▶ _SHORT PROBLEM_
Copy word for word the stretch of records from the line containing "For every named target in this 750×1658" through the line containing "[выбрать модель] (129, 599)".

▶ _PROVIDED ENTRIES_
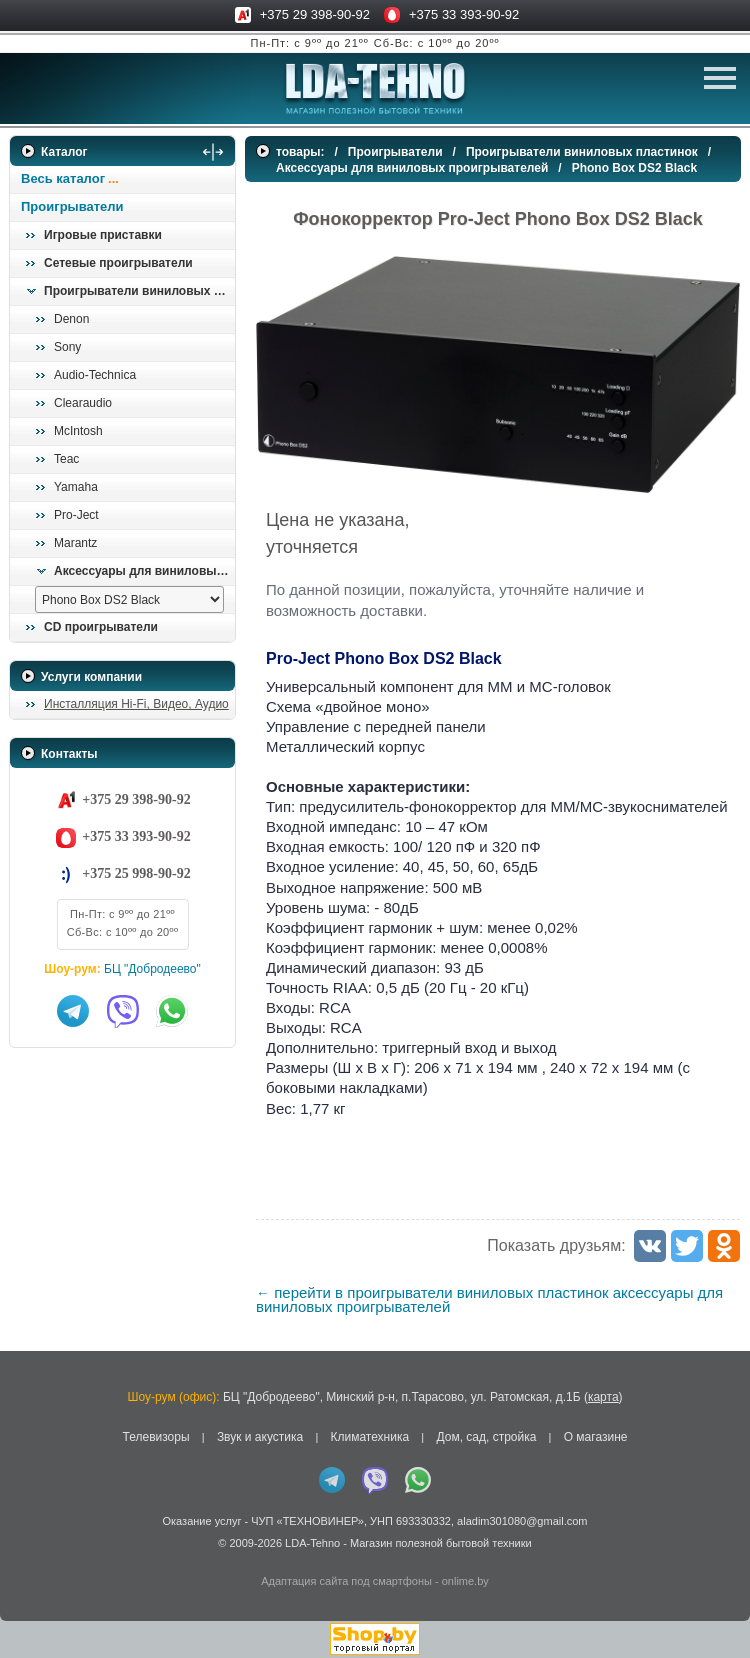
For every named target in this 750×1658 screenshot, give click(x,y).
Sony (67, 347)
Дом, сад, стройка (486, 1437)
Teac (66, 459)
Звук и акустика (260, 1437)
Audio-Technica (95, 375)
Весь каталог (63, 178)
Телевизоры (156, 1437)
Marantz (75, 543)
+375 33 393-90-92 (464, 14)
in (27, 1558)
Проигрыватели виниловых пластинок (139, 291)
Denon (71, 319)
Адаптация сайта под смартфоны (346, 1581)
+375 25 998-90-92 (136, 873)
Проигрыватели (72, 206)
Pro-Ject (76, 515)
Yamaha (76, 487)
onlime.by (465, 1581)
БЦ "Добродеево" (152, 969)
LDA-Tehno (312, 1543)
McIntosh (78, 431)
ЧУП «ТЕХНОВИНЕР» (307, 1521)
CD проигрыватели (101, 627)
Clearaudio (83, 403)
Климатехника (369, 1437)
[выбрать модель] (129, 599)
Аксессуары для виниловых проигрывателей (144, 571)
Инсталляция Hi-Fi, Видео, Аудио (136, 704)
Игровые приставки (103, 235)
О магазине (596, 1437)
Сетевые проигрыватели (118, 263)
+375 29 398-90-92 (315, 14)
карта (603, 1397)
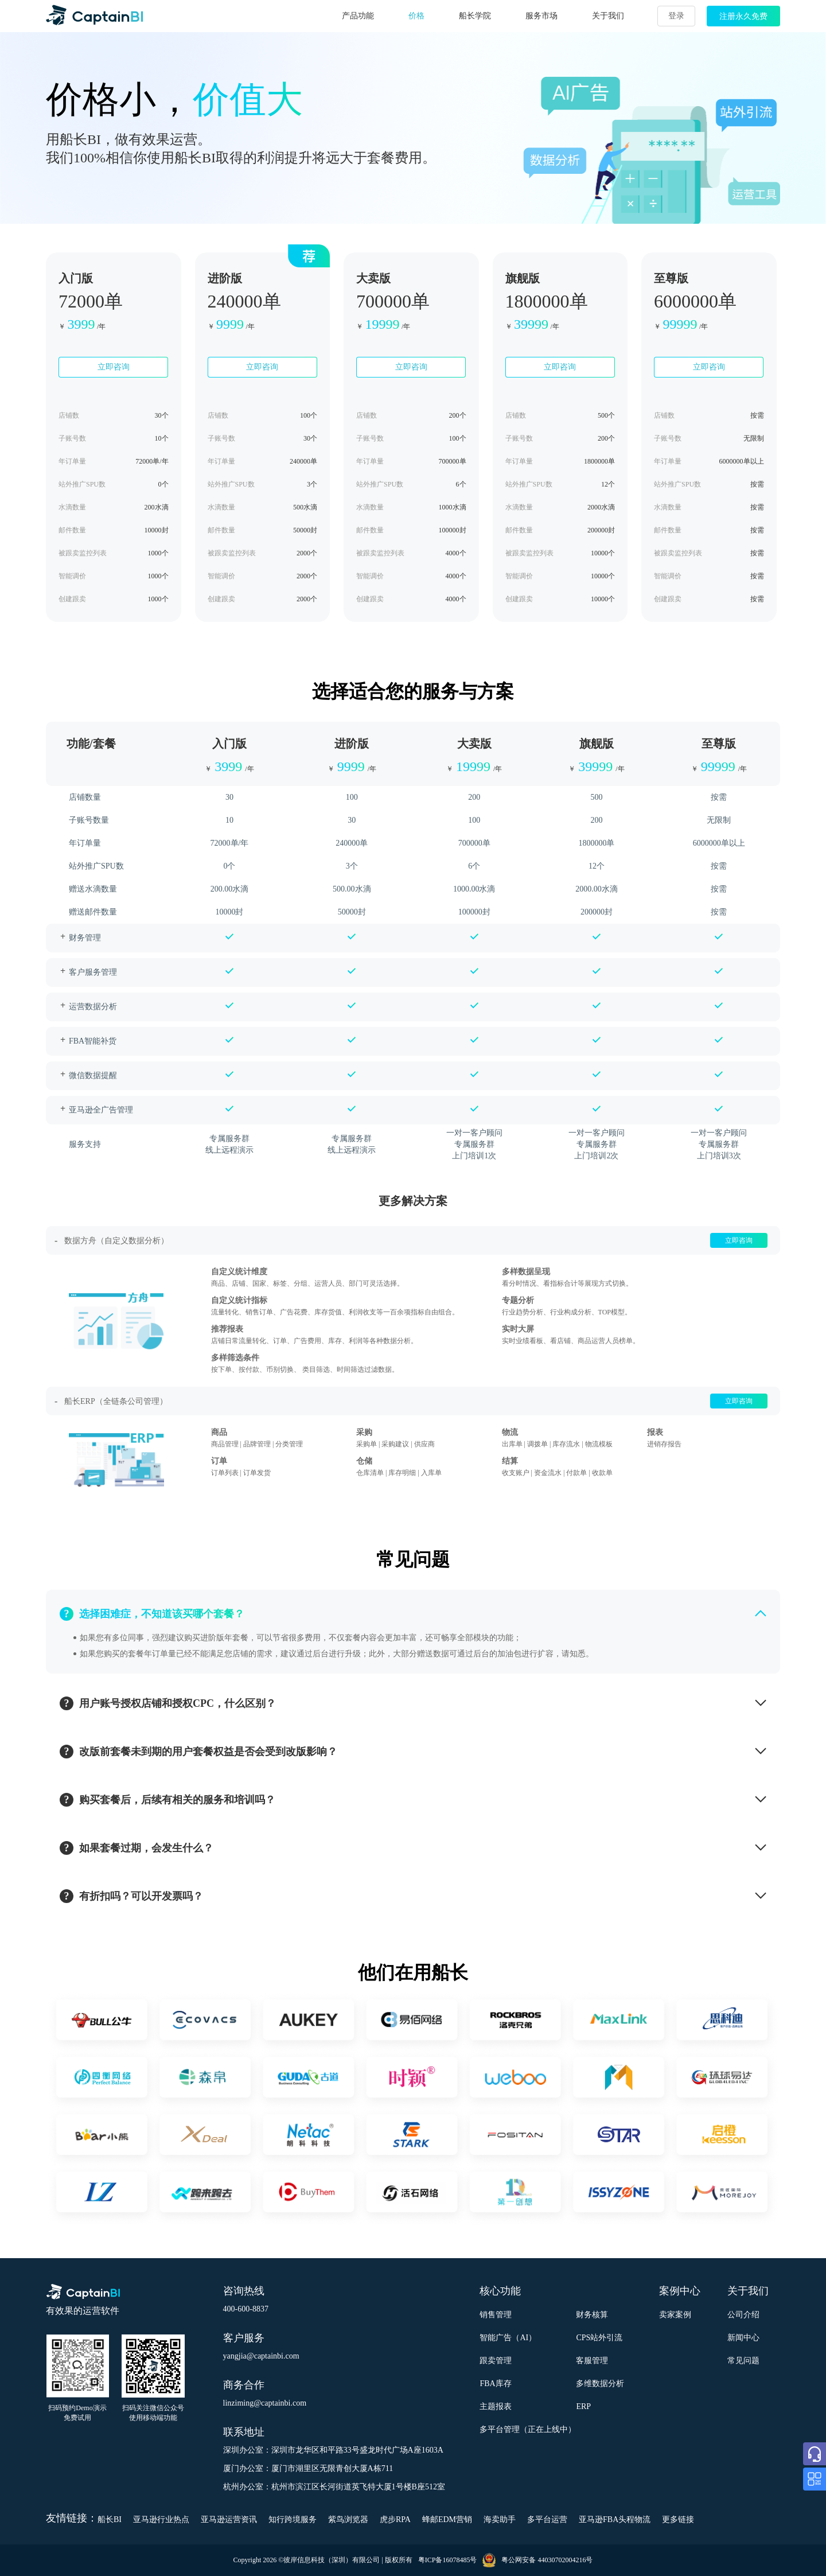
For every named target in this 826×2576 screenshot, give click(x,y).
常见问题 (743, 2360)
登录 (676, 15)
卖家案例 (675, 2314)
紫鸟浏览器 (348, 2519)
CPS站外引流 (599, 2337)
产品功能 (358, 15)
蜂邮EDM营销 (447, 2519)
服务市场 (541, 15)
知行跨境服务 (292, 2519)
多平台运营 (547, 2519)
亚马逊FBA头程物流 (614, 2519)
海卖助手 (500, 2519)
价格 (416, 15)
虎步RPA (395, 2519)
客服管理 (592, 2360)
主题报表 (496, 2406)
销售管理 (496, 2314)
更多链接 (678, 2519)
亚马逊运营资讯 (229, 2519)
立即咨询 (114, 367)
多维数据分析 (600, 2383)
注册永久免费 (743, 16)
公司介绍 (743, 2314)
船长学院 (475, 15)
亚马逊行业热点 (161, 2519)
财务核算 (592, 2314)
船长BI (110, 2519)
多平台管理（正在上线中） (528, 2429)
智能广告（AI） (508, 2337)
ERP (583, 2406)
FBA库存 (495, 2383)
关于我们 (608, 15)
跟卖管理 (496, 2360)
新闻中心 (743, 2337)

--

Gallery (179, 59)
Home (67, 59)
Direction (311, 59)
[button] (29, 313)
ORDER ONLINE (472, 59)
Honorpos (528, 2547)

* * *

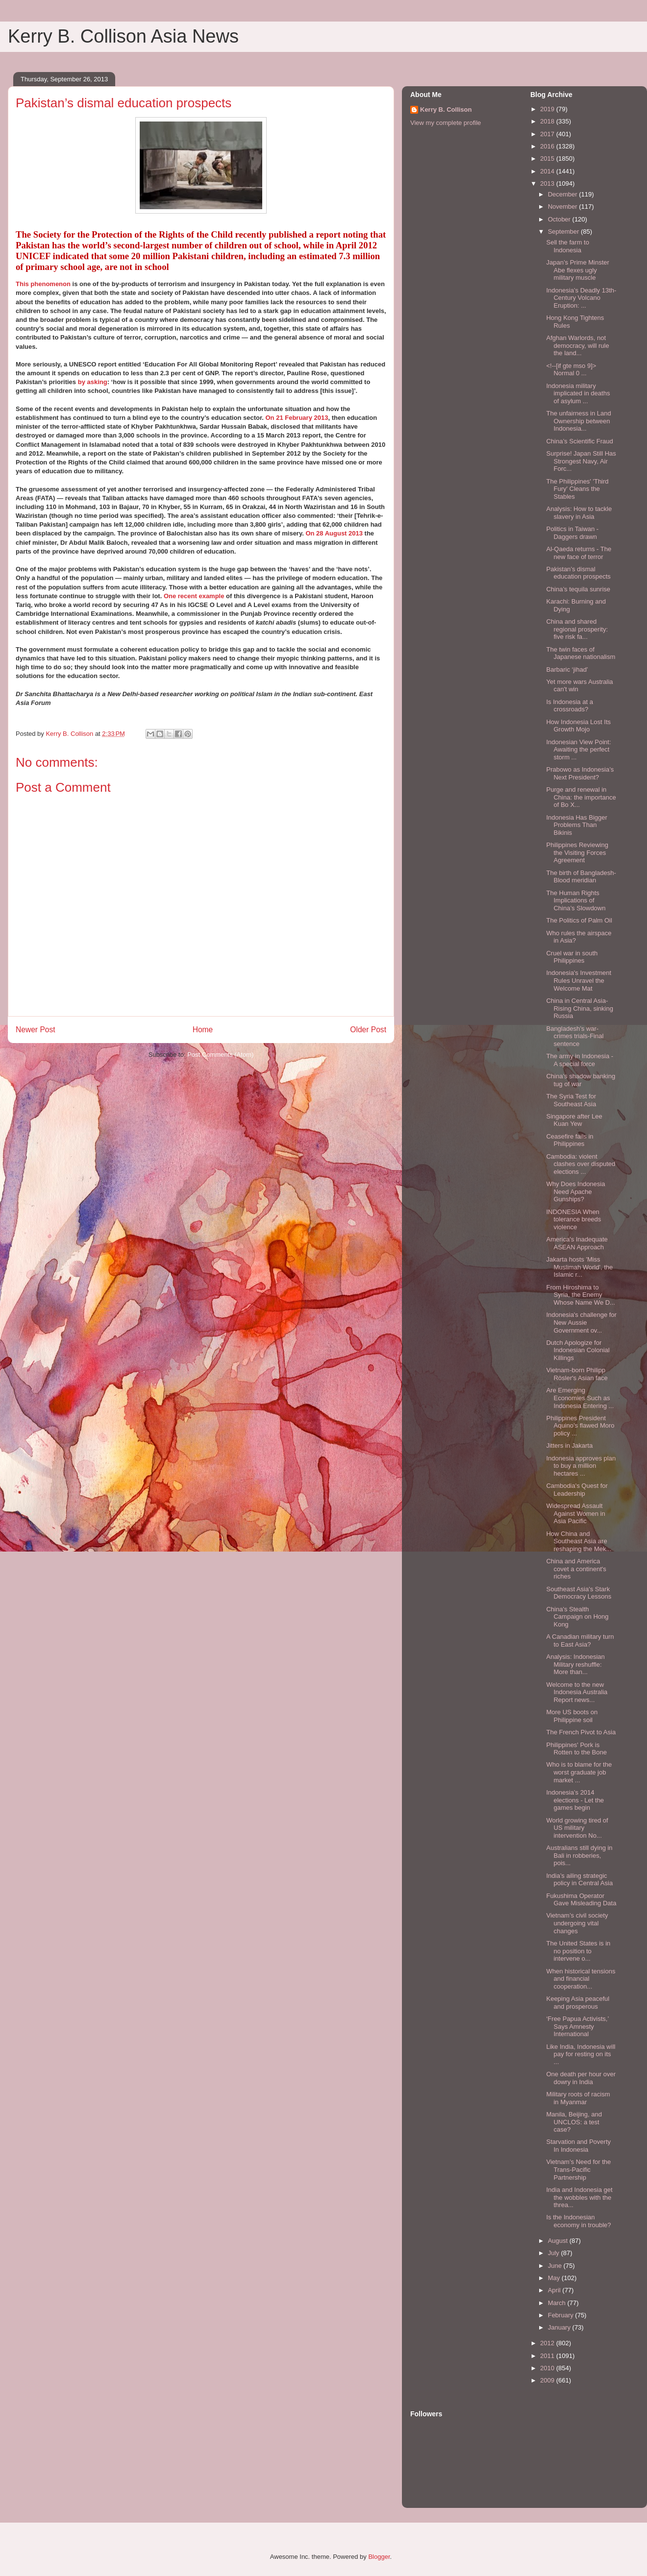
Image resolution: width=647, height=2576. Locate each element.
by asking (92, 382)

▶ _FULL RESPONSE_
For every named target in this 750×1658 screenshot, give click(x,y).
Sony (67, 347)
Дом, сад, стройка (486, 1437)
Teac (66, 459)
Звук и акустика (260, 1437)
Audio-Technica (95, 375)
Весь каталог (63, 178)
Телевизоры (156, 1437)
Marantz (75, 543)
+375 33 393-90-92 (464, 14)
in (27, 1558)
Проигрыватели виниловых пластинок (139, 291)
Denon (71, 319)
Адаптация сайта под смартфоны (346, 1581)
+375 25 998-90-92 (136, 873)
Проигрыватели (72, 206)
Pro-Ject (76, 515)
Yamaha (76, 487)
onlime.by (465, 1581)
БЦ "Добродеево" (152, 969)
LDA-Tehno (312, 1543)
McIntosh (78, 431)
ЧУП «ТЕХНОВИНЕР» (307, 1521)
CD проигрыватели (101, 627)
Clearaudio (83, 403)
Климатехника (369, 1437)
[выбрать модель] (129, 599)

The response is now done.